begin

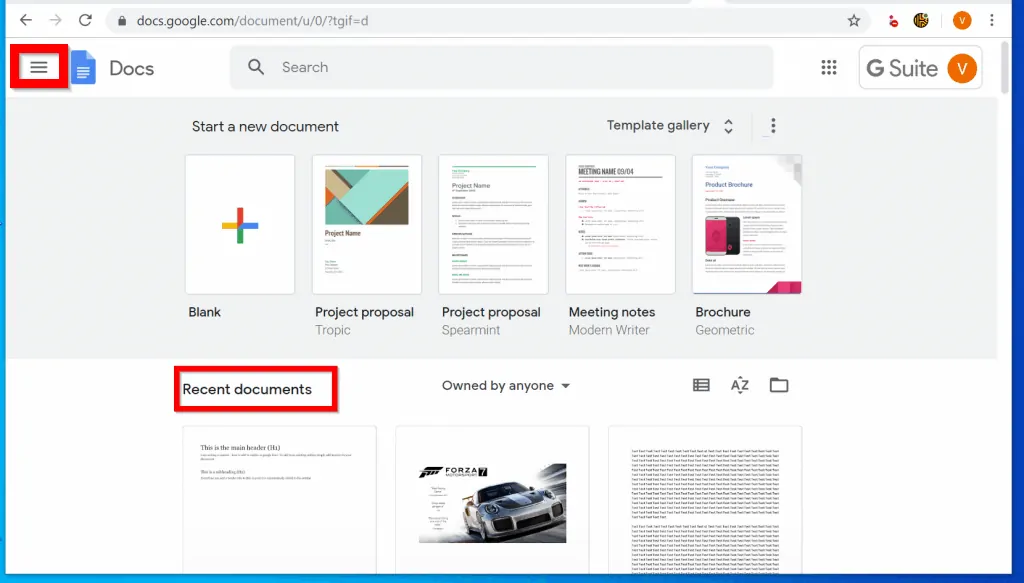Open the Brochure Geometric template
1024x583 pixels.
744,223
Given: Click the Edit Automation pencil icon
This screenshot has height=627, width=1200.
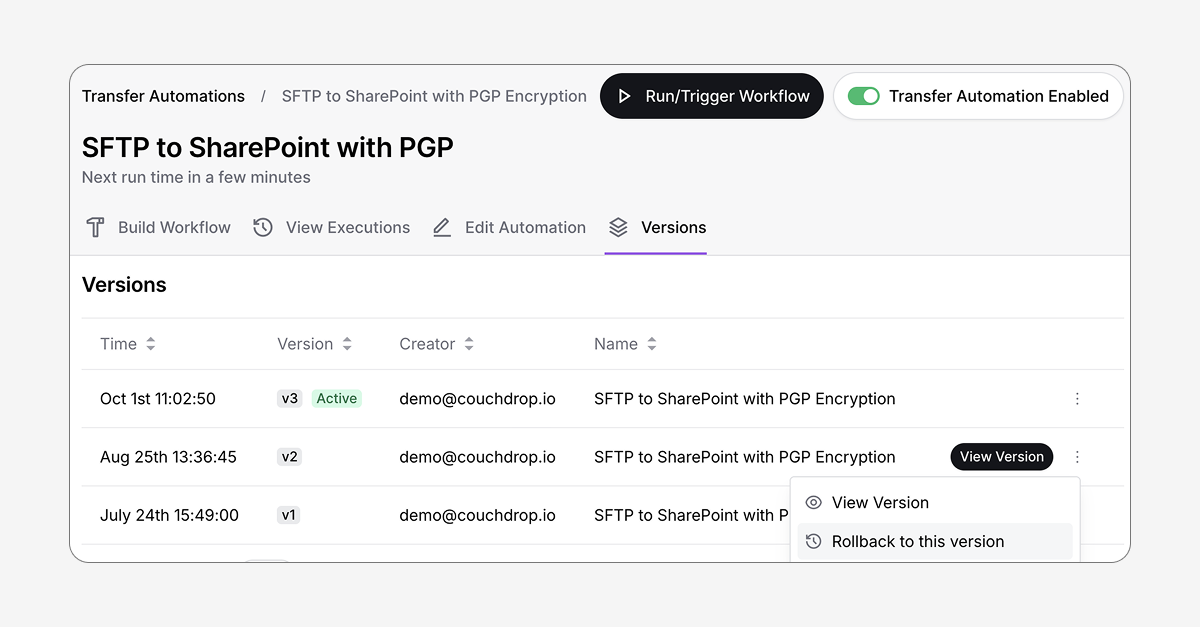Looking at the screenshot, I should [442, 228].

end

- _To be done_: Put every line of the entries above into a JSON list of strings, one string per line, skipping blank lines. Leave the pictures out.

- _Worked answer_:
[
  "Open the Brochure Geometric template",
  "1024x583 pixels.",
  "744,223",
  "Given: Click the Edit Automation pencil icon",
  "This screenshot has height=627, width=1200.",
  "Looking at the screenshot, I should [442, 228]."
]